In Analysis View Section, you can set an analysis based on the corner and constraints you are willing to use. As you can see, different views can be set for Setup and Hold analysis. After selecting the timing libraries and constraint file (.sdf), click on Save&Close to save all settings in a .view file.

Alternatively, you can execute the following Tcl commands:

set init_lef_file {../../../0_FreePDK45/LEF/NangateOpenCellLibrary.lef ../sram_32_16/sram_32_16_freepdk45.lef}
set init_gnd_net VSS
set init_pwr_net VDD

set init_verilog ../gate/pulpino_top_nangate45.v
set init_top_cell pulpino_top

set init_mmmc_file Default.view

init_design

The .view file can be automatically generated as follows:

# Version:1.0 MMMC View Definition File
# Do Not Remove Above Line
create_library_set -name typical -timing {../../../0_FreePDK45/CCS/NangateOpenCellLibrary_typical_ccs.lib ../sram_32_16/sram_32_16_freepdk45_TT_1p0V_25C.lib}
create_constraint_mode -name myconstraints -sdc_files {../gate/pulpino_top_nangate45.sdc}
create_delay_corner -name default -library_set {typical}
create_analysis_view -name ana1 -constraint_mode {myconstraints} -delay_corner {default}
set_analysis_view -setup {ana1} -hold {ana1}

So far, we have designed a floor plan for physical implementation and provided a location for every gate.
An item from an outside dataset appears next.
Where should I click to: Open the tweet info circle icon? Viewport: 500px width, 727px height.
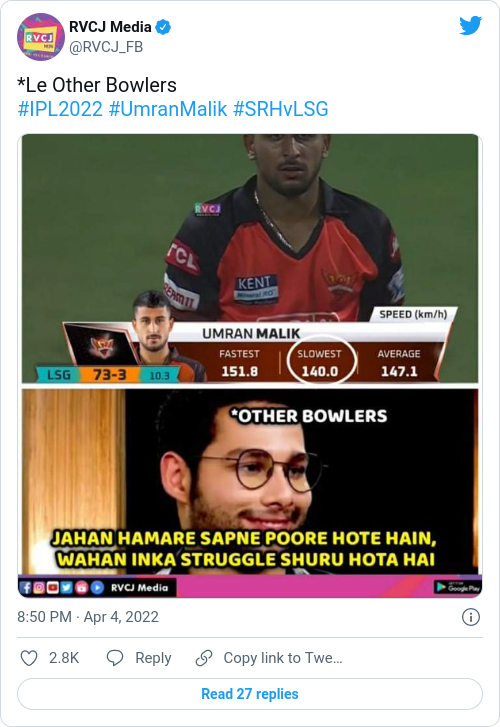point(471,617)
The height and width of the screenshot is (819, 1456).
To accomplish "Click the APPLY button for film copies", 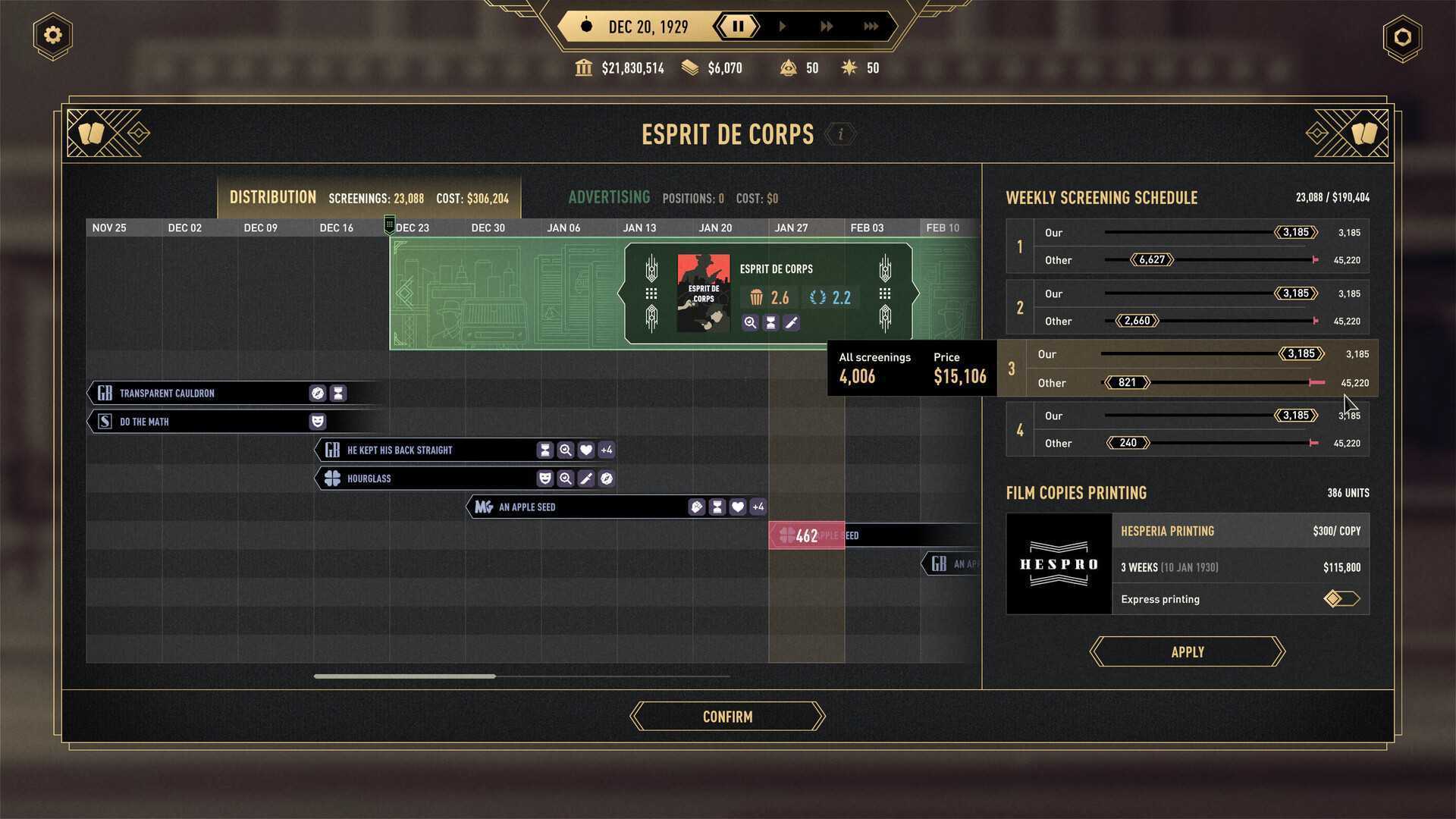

But, until now, we have assumed an ideal clock. Therefore, we have to provide all sequential elements with a real clock signal in this step.

Clock Tree Synthesis (CTS) can automatically generate a clock tree specification from multi-mode timing constraints and then synthesize and balance clock trees to that specification. CCOpt (Concurrent clock optimization) tool extends CTS by simultaneously optimizing clock and datapath to achieve better performance, area, and power.

Typically, the default routing guideline for routing is provided by LEF files. However, we would like to provide more width and spacing for routing special nets like clock nets. For that, we use Non-Default-Rules (NDR). In this case, clock nets have better signal integrity and lesser crosstalk and noise. Therefore, applying double width and spacing on all clock nets is recommended. Generally, it is not easy to respect the NDR in metal 1. Therefore, designers can define NDR from metal 2. However, you should be aware of the negative impacts of NDR width and spacing increment on the area of the chip.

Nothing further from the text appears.